Edizione 2023

La cura dei luoghi è un tema che si presta a una moltitudine di punti di vista, il nostro riguarda il rapporto fra luogo e progetto architettonico.

Parafrasando il titolo del noto film di Sergio Leone “Il buono il brutto e il cattivo”, a cui si aggiunge in primis “Il bello” come prima categoria di giudizio, quella più immediata e istintiva, si intende porre una riflessione sul ruolo dell’Architettura nella formazione o trasformazione dei luoghi e, specificatamente, nella costruzione o ricostruzione della città; disciplina, quella architettonica, spesso assente, quasi mai risolutiva se non per frammenti.

Tale assenza rappresenta un difetto nelle decisioni operative che diventano, in tal modo, esclusivamente di natura politica, economica, spesso di propaganda, al più di natura tecnica; venendo a mancare un aspetto fondamentale legato alla percezione di accoglienza generata dai luoghi, il loro valore etico-estetico, la ricerca del senso di comunità in cui l’ego si stempera nella generosità e nella condivisione delle proprie aspettative con le aspettative degli altri.

D’altro canto l’assenza di architettura nella costruzione della città impoverisce i suoi stessi valori per alternative effimere, ingannevoli motivazioni ecologiche, tendenze alla moda che generano spesso costruzioni fuori scala e certamente fuori luogo, egocentriche; che favoriscono, da una parte il diffondersi di una cultura di consumo e dall’altra una diffusa diffidenza verso la stessa professione dell’architetto.

Per questo la costruzione della città e più in generale la cura dei luoghi si rende urgente con l’ascolto dei suoi caratteri; considerando il carattere come un elemento permanente o in lenta trasformazione, che segna in modo univoco il luogo per la sua posizione geografica, climatica, vegetazionale oltreché per la sua memoria storica: città di mare, di fiume, di pianura o d’altura; dagli orizzonti ampi o racchiusi; attraversate da venti di brezza o impetuosi; fondate su distese assolate o umide; distinte per materiali, colori, suoni, essenze.

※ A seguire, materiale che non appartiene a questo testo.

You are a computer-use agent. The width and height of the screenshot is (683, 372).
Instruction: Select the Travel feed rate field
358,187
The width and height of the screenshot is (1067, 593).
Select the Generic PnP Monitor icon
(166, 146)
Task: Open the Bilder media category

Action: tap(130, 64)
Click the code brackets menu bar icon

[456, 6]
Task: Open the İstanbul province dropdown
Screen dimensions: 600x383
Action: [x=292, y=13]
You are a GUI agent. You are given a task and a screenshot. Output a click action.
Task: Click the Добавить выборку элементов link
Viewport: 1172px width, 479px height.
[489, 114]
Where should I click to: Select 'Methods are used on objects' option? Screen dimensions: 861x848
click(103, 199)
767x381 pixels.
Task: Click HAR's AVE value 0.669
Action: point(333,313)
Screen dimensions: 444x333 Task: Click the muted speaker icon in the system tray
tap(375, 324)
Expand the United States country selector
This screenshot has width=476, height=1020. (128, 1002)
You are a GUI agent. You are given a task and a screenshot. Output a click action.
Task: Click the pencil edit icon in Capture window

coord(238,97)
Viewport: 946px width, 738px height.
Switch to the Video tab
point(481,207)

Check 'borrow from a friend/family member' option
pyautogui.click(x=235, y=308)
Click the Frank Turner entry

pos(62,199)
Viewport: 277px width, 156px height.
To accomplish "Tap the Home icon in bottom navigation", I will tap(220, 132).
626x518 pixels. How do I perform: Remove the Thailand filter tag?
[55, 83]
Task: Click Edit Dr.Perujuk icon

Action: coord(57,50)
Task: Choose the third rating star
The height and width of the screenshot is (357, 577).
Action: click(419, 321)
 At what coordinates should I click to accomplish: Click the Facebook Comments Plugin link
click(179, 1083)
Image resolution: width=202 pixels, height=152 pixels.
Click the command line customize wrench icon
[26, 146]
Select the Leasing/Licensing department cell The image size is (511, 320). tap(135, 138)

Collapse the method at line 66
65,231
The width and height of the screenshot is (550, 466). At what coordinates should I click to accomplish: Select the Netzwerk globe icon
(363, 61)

L’idea di Architettura che ne deriva è improntata al rispetto del carattere dei luoghi, in cui tradizione e innovazione si incontrano con naturalezza per dare corso al divenire della storia; in cui forma, materiali, tecniche costruttive hanno ragione di essere nel rapporto con gli stessi luoghi. Con tali presupposti, che rappresentano il nutrimento dell’Architettura, anche gli aspetti legati al linguaggio architettonico passano in second’ordine, poiché ogni espressione linguistica può essere interessante se autentica e correttamente interpretata.

L’argomento, sommariamente introdotto, verrà trattato nei tre laboratori previsti dal Seminario:

- I luoghi della città storica
- I nuovi spazi pubblici
- Il verde urbano

Il Seminario comprenderà sessioni con brevi relazioni programmate, comunicazioni e conversazioni interdisciplinari alternate ai laboratori all'interno dei quali gli iscritti potranno presentare i loro lavori e confrontarsi sui diversi aspetti dei temi progettuali proposti. Le opere presentate dai partecipanti al Premio SACU–Camerino 2023 saranno raccolte in catalogo.

Nella giornata conclusiva saranno assegnati i Premi e consegnati gli attestati di partecipazione. Una monografia del seminario sarà pubblicata sulla collana “Architettura e Città”, Di Baio Editore.

La partecipazione al Seminario dei professionisti iscritti all'Ordine degli Architetti, Pianificatori, Paesaggisti e Conservatori consentirà l'acquisizione di 20 Crediti Formativi di cui al DPR 137/2012.